Search code examples
bashcurlgoogle-cloud-composer

curl command BashOpertor in Cloud Composer


I am following the tutorial mentioned in this link - download_rocket_launches.py . As I am running this in Cloud Composer, I want to put in the native path i.e. /home/airflow/gcs/dags but it's failing with error path not found.
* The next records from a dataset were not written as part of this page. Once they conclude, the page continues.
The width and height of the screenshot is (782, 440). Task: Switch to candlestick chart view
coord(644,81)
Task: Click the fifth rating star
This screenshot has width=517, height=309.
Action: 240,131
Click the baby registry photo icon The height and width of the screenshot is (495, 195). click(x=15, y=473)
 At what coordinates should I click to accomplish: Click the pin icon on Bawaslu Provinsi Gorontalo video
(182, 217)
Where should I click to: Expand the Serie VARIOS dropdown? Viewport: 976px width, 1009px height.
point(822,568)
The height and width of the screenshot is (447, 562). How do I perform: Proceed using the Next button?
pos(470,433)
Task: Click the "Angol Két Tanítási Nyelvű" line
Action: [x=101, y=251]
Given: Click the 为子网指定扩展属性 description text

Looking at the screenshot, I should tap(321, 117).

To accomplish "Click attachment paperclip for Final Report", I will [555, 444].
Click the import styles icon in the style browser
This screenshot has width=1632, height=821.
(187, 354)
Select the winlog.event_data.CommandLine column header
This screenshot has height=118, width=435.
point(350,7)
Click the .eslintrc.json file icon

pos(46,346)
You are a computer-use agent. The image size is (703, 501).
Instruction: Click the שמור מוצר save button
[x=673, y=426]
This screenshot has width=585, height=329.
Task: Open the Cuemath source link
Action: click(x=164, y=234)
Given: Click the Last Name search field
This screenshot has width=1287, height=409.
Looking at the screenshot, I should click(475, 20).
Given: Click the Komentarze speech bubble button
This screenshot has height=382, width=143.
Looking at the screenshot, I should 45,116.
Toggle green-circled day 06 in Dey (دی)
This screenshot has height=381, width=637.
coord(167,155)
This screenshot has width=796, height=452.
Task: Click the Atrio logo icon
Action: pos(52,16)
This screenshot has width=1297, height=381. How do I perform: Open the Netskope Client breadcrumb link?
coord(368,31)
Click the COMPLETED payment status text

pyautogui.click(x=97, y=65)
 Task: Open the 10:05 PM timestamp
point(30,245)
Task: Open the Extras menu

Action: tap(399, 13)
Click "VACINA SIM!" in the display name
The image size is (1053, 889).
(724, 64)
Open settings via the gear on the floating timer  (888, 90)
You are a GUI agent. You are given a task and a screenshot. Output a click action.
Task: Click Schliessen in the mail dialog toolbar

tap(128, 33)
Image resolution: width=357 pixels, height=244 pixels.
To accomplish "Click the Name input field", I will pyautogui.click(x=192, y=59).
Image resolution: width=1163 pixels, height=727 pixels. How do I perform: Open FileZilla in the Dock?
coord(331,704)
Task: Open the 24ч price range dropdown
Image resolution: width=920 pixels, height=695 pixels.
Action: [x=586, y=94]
What path can I give for this command to work? Here is the task I am trying to execute -

download_launches = BashOperator(
    task_id="download_launches",
    bash_command="curl -o /tmp/launches.json -L 'https://ll.thespacedevs.com/2.0.0/launch/upcoming'",  # noqa: E501
    dag=dag,
)

Solution

  • This worked on my end:

    import json
    import pathlib
    
    import airflow.utils.dates
    import requests
    import requests.exceptions as requests_exceptions
    from airflow import DAG
    from airflow.operators.bash import BashOperator
    from airflow.operators.python import PythonOperator
    
    dag = DAG(
        dag_id="download_rocket_launches",
        description="Download rocket pictures of recently launched rockets.",
        start_date=airflow.utils.dates.days_ago(14),
        schedule_interval="@daily",
    )
    
    download_launches = BashOperator(
        task_id="download_launches",
        bash_command="curl -o  /home/airflow/gcs/data/launches.json -L 'https://ll.thespacedevs.com/2.0.0/launch/upcoming' ",  # put space in between single quote and double quote 
        dag=dag,
    )
    
    
    download_launches 
    

    Output:

    enter image description here

    The key was to put space between single quote ' and double quote " towards the end of your bash command.

    Also, it is recommended to use the Data folder when it comes to mapping out your output file as stated in the GCP documentation:

    gs://bucket-name/data /home/airflow/gcs/data: Stores the data that tasks produce and use. This folder is mounted on all worker nodes.